Jean Marc-Vallée demuestra el ingenio de un maestro que sabe perfectamente crear un mundo surreal lleno de plasticidad.
C.R.A.Z.Y. fue su carta de presentación al mundo entero, siendo después La reina Victoria su apuesta de gran presupuesto para el gran público. Ahora, Jean Marc-Vallée se embarca en una especie de viaje alucinógeno sobre las incógnitas de la vida con Café de Flore, un lugar parisino que aquí parece interpretarse como un estado de la mente que logra que el amor no tenga barreras. Toda una sugerente premisa para este nuevo trabajo del realizador con el que cuenta, además, con dos eficaces interpretaciones de esas que comandan al resto de actores.

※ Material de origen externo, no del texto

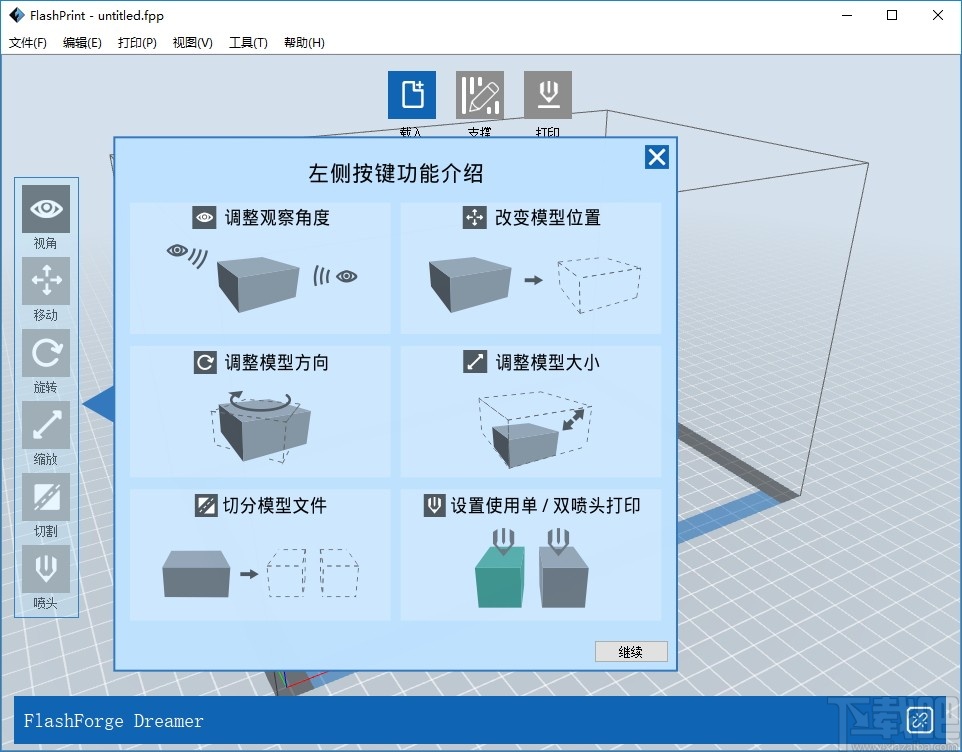Click the 载入 load model icon
This screenshot has height=752, width=962.
[x=411, y=93]
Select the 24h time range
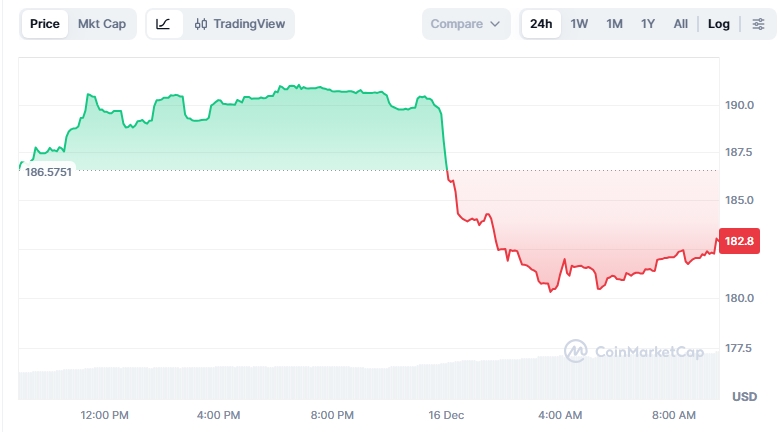This screenshot has height=432, width=778. point(541,24)
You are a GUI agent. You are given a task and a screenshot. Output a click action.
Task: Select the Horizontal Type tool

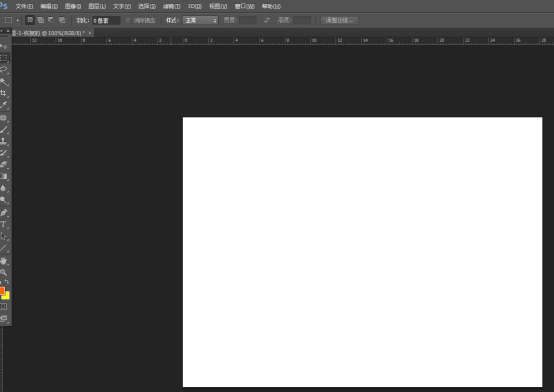point(4,224)
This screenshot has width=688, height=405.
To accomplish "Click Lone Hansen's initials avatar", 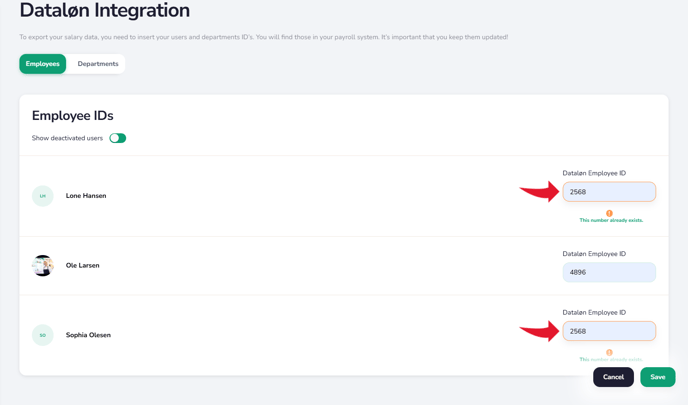I will pos(43,196).
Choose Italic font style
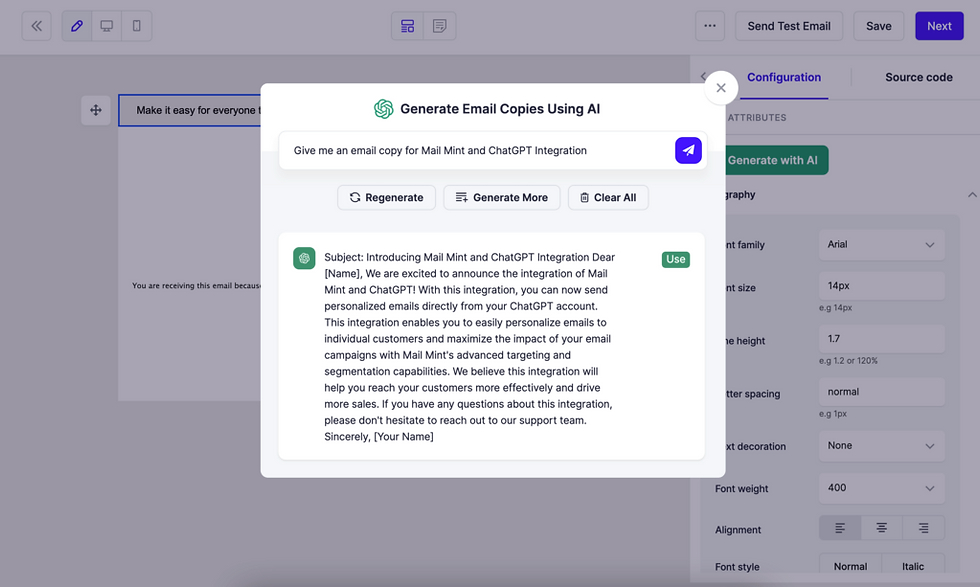Screen dimensions: 980x587 pyautogui.click(x=913, y=566)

Vanessa Paradis y Kevin Parent interpretan respectivamente a Jacqueline y Antoine. Ellos son los ejes sobre los que pivotan los demás personajes aunque vivan en contextos espacio temporales diferentes. La primera, aquí afeadísima aunque certera, vive un amor obsesivo hacia su hijo Laurent, discapacitado desde su nacimiento, en el París de 1969. El segundo interpreta a un hombre que vive actualmente en Montreal, cuya existencia parece perfecta pero se enfrenta al amor igualmente obsesivo de las dos mujeres principales de su vida.

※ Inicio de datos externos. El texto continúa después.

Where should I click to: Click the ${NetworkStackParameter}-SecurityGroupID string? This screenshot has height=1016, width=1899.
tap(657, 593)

Ambos personajes están extraña y profundamente vinculados por más que hasta pasada la primera mitad del filme, el espectador se verá incapaz de empezar a hacer deducciones que no resulten descabelladas, aunque al final lo acaben siendo. Y es que Café de Flore propone una visión cósmica de la vida en la que las emociones y el espíritu no conocen límites físicos y se dejan envolver por música de Sigur Ros, Pink Floyd, The Cure o Matthew Herbert, y se dejan retratar en imágenes poderosas que ensalzan esa capacidad de trascendencia del plano visible.
En este sentido, Jean Marc-Vallée demuestra el ingenio de un maestro que sabe perfectamente crear un mundo surreal lleno de plasticidad, instantáneas que parecen tomadas con una Polaroid, líneas narrativas sabiamente escrita y caracteres sustanciales. El mayor problema de la cinta viene de la conjugación de ambas historias, pues aquí, Vallée ha querido plasmar dos fábulas que bien funcionarían a la perfección de forma autónoma sin tener que recurrir la una a la otra, aunque también es cierto que, de este modo, logra introducir el suspense hasta los últimos tramos de la pieza.
Café de flore se revela, finalmente, como una extraña odisea de personajes, vidas pasadas y reencarnaciones que utiliza un new age de libro de bolsillo para despejar todas las incógnitas abiertas durante su metraje. Todo queda muy cool y estilísticamente muy moderno, e incluso pasado de vueltas en algunos pasajes, aunque el viaje que propone también es un bello poema visual dedicado al amor infinito y a las segundas posibilidades que, desde luego, logra cierto grado de conmoción en su recorrido laberíntico, un recorrido que merece la pena andar.